Aquí terminaba el relato, aunque durante varios minutos seguía repitiendo monótonamente su cloc, cloc, hasta que el de las mejillas sumidas que tosía sangre, o el de la barba roja, o el muchacho que había huido de su casa después de apuñalar a su padrastro, o el antiguo estibador de San Luis, le obligaban a callar dándole de bofetadas o de golpes hasta dejarlo casi sin sentido.
Pero esta vez no le golpearon. Se apartaron de él y tomaron su partido.
- A ese mejicano le tenemos que dar una lección -dijo Kid, el que había apuñalado a su padrastro, mientras pasaba las yemas de los dedos por el filo de su cuchillo de monte.
- No debemos tolerar que un mejicano nos quite lo que nuestros bravos soldados ganaron para nosotros -dijo Herret, el de las mejillas sumidas-. Le quitaremos su tierra y… su… y su…-. La odiosa sonrisa se le escapó de entre los labios, escurriéndose, como si fuera baba-. ¿Para qué necesita un mejicano una mujer tan bonita?
- A mí también me gusta -dijo Kid-. Me molestaría que la quisieras sólo para ti, Herret.
- No nos pelearemos por ella -gritó el antiguo estibador de los muelles de San Luis-. Una mejicana no vale tanto como para que unos caballeros se maten por ella. -Lo haremos a suertes -dijo el pelirrojo.
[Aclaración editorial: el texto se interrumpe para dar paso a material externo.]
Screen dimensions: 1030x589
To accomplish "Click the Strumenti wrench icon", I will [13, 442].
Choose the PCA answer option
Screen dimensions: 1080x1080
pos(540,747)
- ¡Mataré al que tenga más suerte que yo! -prometió Herret. Kid le miró amenazador; pero el pelirrojo intervino:
- Está loco por ella, chico. Déjale. ¿Qué más da que sea él antes que tú? Tendremos tiempo. Primero mataremos al marido. ¡Tú, «Moctezuma»! Ven con nosotros. Vamos a matar a un mejicano.
El loco sonrió bobamente como si le anunciaran que iba a disfrutar de una golosina o de un espectáculo divertido, y los siguió hacia la cabaña de adobes bajo el pino solitario.